Esa cifra no es ni con mucho el único motivo de preocupación de Miller, a cuyo estudiado aplomo un Gere sesentón presta su estampa como de escuela de modelos. Producto de un accidente automovilístico con graves resultados, el hombre se ve sometido a una investigación policial y judicial, conducida por uno de esos detectives de homicidios que son como máquinas de sospechar (Tim Roth, perfecto). La consecuencia más benigna de esa investigación sería que Mrs. Miller (Susan Sarandon) se enterara de que el marido tiene (tuvo, mejor dicho) una amante. La peor, la concreción del pánico por excelencia de todo poderoso: perderlo todo.

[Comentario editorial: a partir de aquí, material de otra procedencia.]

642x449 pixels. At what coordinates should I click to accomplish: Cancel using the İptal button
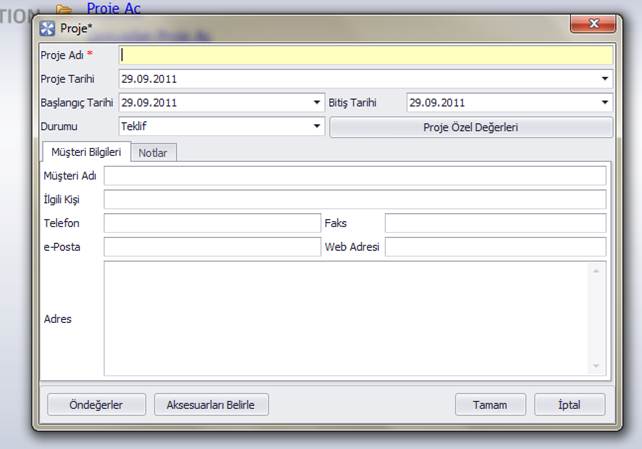point(569,405)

De allí en más y aunque a Miller le cubran las espaldas los mejores abogados de Nueva York, la cosa se complica en progresión geométrica.
Que el destino del magnate quede atado al de un muchacho de Harlem, hijo de su chofer de toda la vida, es una línea interesante, que grafica hasta qué punto el extremo superior de la pirámide social apoya todo su peso sobre la base. Menos interesante es cierto maniqueísmo al revés, que lleva a ver al morocho como poco menos que un Bambi, en un mundo de cazadores. Por más que el rol social del que es tan consciente ponga a Miller en el lugar de un semidiós, este predador de alta gama no es tanto más monstruoso que cualquier espectador de moral elástica. Subyace a Mentiras mortales la idea de que, en circunstancias semejantes, el mortal que lo observa desde la butaca no haría nada muy distinto que él. Mentiría, metería la mano en dinero ajeno, se aprovecharía de los más débiles, sería capaz de vender a un familiar directo o de ocultar una muerte, con tal de salvar el pellejo. Como estamos en una de Hollywood, todo indica la posibilidad de que Miller se redima de algunos de esos vicios privados. No de todos, quizás: Mentiras mortales es una de Hollywood, pero no tan del montón.